Sync from v0.13

2026-01-19 10:38:50 +08:00
parent b2ef04d792
commit 5aef6c175a
3714 changed files with 854317 additions and 89342 deletions
--- a/docs/usage/reproducibility.md
+++ b/docs/usage/reproducibility.md
@@ -0,0 +1,41 @@
+# Reproducibility
+
+vLLM does not guarantee the reproducibility of the results by default, for the sake of performance. To achieve
+reproducible results:
+
+- In offline mode, you can either set `VLLM_ENABLE_V1_MULTIPROCESSING=0` which makes scheduling deterministic,
+  or enable [batch invariance](../features/batch_invariance.md) to make the outputs insensitive to scheduling.

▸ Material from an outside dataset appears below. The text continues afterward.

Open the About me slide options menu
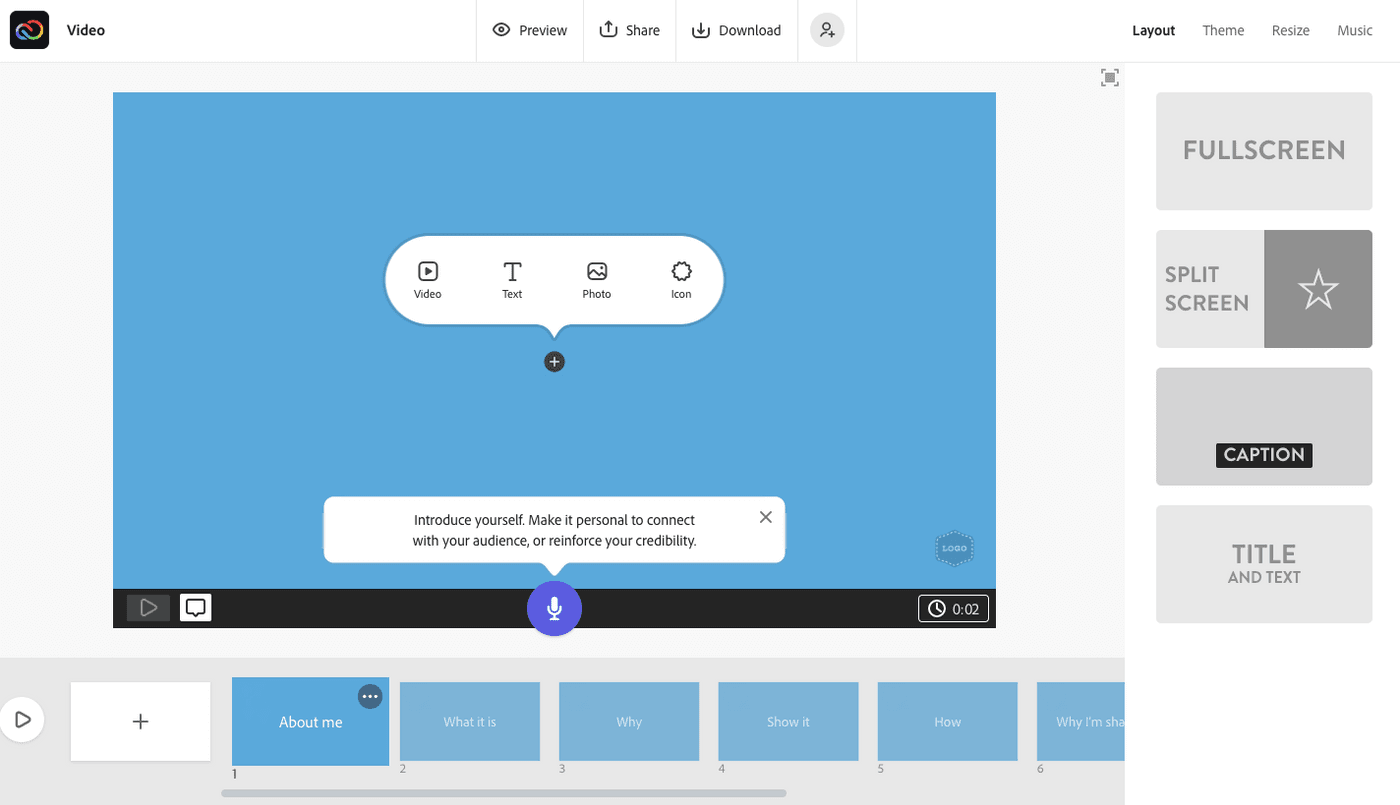 (369, 695)
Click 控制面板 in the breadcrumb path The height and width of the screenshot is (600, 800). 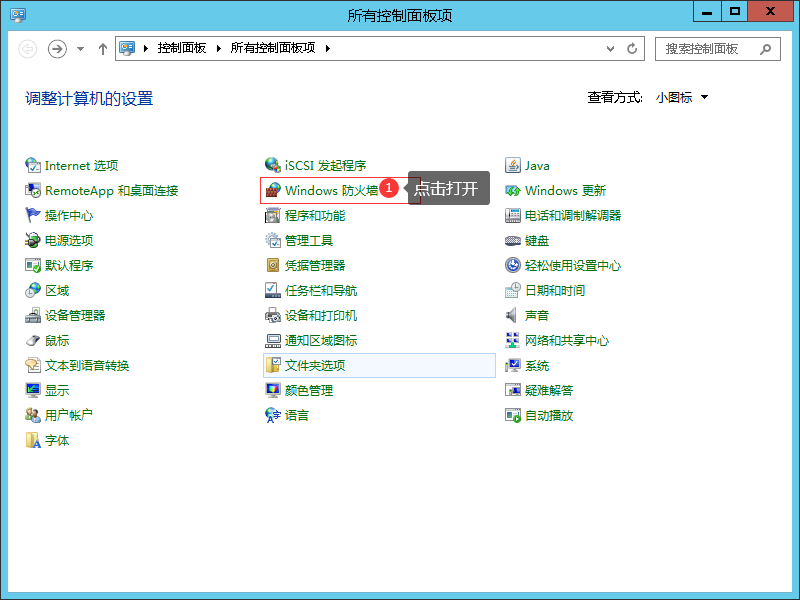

+- In online mode, you can only enable [batch invariance](../features/batch_invariance.md).
+
+Example: [examples/offline_inference/reproducibility.py](../../examples/offline_inference/reproducibility.py)
+
+!!! warning
+
+    Setting `VLLM_ENABLE_V1_MULTIPROCESSING=0` will change the random state of user code 
+    (i.e. the code that constructs [LLM][vllm.LLM] class).
+
+!!! note
+
+    Even with the above settings, vLLM only provides reproducibility
+    when it runs on the same hardware and the same vLLM version.
+
+## Setting the global seed
+
+The `seed` parameter in vLLM is used to control the random states for various random number generators.
+
+If a specific seed value is provided, the random states for `random`, `np.random`, and `torch.manual_seed` will be set accordingly.
+
+### Default Behavior
+
+In V1, the `seed` parameter defaults to `0` which sets the random state for each worker, so the results will remain consistent for each vLLM run even if `temperature > 0`.
+
+It is impossible to un-specify a seed for V1 because different workers need to sample the same outputs
+for workflows such as speculative decoding. For more information, see: <https://github.com/vllm-project/vllm/pull/17929>
+
+!!! note
+
+    The random state in user code (i.e. the code that constructs [LLM][vllm.LLM] class) is updated by vLLM 
+    only if the workers are run in the same process as user code, i.e.: `VLLM_ENABLE_V1_MULTIPROCESSING=0`.
+
+    By default, `VLLM_ENABLE_V1_MULTIPROCESSING=1` so you can use vLLM without having to worry about
+    accidentally making deterministic subsequent operations that rely on random state.